*** Opening of RECORDS FOR PROCESSING ***
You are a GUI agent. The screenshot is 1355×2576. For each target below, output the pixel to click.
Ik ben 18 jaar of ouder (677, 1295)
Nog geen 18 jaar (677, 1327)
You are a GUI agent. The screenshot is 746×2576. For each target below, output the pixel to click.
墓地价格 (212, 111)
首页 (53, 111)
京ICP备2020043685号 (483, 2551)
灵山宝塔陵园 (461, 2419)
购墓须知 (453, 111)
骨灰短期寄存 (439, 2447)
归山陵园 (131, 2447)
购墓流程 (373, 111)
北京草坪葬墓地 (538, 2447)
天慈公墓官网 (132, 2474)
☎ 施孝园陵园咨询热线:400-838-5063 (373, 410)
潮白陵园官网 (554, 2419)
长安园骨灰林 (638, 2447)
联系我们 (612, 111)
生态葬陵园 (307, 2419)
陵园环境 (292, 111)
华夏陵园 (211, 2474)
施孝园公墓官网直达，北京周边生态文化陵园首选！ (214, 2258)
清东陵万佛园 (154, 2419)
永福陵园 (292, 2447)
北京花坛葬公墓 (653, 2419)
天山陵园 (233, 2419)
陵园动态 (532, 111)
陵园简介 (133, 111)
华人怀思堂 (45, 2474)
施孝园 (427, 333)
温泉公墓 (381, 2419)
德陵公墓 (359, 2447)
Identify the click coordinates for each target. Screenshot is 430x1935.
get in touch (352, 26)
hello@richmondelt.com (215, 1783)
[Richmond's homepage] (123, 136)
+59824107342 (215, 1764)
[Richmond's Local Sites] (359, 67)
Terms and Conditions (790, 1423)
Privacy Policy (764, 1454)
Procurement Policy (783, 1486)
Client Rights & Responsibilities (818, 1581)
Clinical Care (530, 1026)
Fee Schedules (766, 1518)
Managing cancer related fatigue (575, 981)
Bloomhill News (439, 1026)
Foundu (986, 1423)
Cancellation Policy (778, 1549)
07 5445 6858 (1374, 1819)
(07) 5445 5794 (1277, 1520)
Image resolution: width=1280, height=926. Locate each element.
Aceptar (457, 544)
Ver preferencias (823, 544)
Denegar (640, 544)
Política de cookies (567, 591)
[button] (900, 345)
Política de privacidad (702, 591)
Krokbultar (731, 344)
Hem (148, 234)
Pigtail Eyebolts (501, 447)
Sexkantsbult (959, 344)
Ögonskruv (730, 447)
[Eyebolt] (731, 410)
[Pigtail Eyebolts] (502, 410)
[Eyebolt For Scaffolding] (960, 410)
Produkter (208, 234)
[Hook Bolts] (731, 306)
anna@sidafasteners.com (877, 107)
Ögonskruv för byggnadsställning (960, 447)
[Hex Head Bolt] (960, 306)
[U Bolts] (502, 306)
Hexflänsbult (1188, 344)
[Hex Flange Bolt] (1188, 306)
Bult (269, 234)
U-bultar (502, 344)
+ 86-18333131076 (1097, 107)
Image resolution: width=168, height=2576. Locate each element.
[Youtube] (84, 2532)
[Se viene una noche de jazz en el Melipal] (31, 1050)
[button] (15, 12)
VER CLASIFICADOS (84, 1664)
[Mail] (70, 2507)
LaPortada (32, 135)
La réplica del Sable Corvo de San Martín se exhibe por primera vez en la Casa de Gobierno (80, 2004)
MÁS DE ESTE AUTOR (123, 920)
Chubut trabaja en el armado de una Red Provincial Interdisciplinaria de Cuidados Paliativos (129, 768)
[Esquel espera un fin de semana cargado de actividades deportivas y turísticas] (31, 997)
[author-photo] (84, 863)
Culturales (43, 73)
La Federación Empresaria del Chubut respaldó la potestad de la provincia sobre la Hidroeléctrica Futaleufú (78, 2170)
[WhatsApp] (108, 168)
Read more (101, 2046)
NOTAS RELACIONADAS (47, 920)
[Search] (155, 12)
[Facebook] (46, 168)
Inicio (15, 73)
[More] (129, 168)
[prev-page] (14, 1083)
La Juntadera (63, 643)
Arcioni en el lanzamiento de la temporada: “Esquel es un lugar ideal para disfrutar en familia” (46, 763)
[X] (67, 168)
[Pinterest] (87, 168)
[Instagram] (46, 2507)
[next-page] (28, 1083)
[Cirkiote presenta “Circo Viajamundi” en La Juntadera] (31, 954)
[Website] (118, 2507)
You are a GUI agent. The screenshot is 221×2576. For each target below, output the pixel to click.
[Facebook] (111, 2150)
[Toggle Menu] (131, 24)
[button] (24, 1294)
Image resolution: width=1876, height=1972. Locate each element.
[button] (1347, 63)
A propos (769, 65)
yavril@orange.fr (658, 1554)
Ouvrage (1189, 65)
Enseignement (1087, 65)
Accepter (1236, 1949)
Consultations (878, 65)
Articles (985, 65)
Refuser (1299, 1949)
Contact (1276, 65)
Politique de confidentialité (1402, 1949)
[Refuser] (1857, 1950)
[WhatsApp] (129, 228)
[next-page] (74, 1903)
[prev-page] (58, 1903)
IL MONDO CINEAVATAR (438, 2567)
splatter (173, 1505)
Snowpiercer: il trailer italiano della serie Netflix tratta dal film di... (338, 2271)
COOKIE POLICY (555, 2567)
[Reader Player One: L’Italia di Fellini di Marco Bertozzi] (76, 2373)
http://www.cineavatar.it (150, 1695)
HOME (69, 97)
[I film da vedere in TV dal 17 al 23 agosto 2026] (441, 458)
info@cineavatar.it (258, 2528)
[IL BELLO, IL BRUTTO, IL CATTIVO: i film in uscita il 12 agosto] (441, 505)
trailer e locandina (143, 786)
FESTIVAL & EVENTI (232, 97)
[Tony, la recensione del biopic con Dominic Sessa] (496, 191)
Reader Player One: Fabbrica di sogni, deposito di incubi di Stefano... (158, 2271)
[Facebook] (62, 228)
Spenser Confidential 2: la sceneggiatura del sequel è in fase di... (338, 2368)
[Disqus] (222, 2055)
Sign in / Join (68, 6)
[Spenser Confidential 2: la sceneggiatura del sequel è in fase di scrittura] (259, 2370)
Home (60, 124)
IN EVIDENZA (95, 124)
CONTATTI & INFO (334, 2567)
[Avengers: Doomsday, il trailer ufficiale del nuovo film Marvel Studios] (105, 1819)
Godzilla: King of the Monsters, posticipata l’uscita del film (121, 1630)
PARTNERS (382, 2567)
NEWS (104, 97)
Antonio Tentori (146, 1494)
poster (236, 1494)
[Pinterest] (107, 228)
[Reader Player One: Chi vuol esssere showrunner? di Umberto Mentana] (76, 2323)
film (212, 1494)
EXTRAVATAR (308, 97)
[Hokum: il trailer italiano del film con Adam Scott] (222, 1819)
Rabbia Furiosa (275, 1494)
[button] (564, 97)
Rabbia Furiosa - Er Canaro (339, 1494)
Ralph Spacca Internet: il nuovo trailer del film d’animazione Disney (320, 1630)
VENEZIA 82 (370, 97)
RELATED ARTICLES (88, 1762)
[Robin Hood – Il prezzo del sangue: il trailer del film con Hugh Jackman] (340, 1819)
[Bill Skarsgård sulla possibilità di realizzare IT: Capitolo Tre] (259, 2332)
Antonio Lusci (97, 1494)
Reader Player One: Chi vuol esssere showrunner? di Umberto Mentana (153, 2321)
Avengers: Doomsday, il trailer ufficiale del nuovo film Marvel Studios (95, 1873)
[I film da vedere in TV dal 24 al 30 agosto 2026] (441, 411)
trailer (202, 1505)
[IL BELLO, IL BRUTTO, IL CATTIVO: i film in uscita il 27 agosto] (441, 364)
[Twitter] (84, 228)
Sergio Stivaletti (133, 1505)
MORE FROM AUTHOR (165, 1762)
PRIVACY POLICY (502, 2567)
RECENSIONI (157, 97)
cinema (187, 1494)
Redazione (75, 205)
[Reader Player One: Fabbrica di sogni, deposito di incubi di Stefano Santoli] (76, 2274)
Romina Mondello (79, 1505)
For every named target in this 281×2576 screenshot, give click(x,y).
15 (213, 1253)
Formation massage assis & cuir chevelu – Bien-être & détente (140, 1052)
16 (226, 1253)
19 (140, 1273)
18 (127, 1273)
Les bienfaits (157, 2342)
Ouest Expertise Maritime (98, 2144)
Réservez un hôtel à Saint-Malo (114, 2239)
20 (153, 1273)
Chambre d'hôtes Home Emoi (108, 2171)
*** Close of RECORDS FOR PROCESSING ***
• _BRIEF_:
In the material above, locate the line containing "Hexflänsbult (1188, 344)" and the line containing "[button] (15, 12)". Transcribe exactly those two lines and every line between them, and nothing more.

• _FINAL ANSWER_:
Hexflänsbult (1188, 344)
[Hex Flange Bolt] (1188, 306)
Bult (269, 234)
U-bultar (502, 344)
+ 86-18333131076 (1097, 107)
Image resolution: width=168, height=2576. Locate each element.
[Youtube] (84, 2532)
[Se viene una noche de jazz en el Melipal] (31, 1050)
[button] (15, 12)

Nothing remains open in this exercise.